Target pointing data
===============

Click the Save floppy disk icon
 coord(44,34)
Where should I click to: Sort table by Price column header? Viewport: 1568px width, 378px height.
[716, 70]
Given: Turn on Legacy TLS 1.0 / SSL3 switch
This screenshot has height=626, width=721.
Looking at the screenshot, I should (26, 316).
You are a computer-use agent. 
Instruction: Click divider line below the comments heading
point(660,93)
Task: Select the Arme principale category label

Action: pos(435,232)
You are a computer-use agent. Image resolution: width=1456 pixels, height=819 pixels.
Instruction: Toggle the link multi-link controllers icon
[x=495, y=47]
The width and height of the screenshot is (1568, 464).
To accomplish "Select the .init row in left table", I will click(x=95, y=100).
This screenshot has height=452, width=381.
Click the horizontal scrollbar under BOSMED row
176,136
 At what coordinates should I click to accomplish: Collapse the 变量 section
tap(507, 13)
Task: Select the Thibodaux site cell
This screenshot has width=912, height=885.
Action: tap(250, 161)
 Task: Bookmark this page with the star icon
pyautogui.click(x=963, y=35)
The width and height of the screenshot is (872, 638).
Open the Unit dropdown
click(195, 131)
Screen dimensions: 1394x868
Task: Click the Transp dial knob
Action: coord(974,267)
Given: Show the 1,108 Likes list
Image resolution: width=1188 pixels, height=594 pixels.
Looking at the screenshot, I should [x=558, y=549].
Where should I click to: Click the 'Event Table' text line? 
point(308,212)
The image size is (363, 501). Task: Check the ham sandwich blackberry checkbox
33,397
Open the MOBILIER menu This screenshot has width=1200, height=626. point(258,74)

===============

Render the data from the line containing "This screenshot has height=452, width=381." through the end as a Markdown table with the columns Row and Data line, omitting any blank lines.

Solution
| Row | Data line |
|---|---|
| 1 | This screenshot has height=452, width=381. |
| 2 | Click the horizontal scrollbar under BOSMED row |
| 3 | 176,136 |
| 4 |  At what coordinates should I click to accomplish: Collapse the 变量 section |
| 5 | tap(507, 13) |
| 6 | Task: Select the Thibodaux site cell |
| 7 | This screenshot has width=912, height=885. |
| 8 | Action: tap(250, 161) |
| 9 |  Task: Bookmark this page with the star icon |
| 10 | pyautogui.click(x=963, y=35) |
| 11 | The width and height of the screenshot is (872, 638). |
| 12 | Open the Unit dropdown |
| 13 | click(195, 131) |
| 14 | Screen dimensions: 1394x868 |
| 15 | Task: Click the Transp dial knob |
| 16 | Action: coord(974,267) |
| 17 | Given: Show the 1,108 Likes list |
| 18 | Image resolution: width=1188 pixels, height=594 pixels. |
| 19 | Looking at the screenshot, I should [x=558, y=549]. |
| 20 | Where should I click to: Click the 'Event Table' text line?  |
| 21 | point(308,212) |
| 22 | The image size is (363, 501). Task: Check the ham sandwich blackberry checkbox |
| 23 | 33,397 |
| 24 | Open the MOBILIER menu This screenshot has width=1200, height=626. point(258,74) |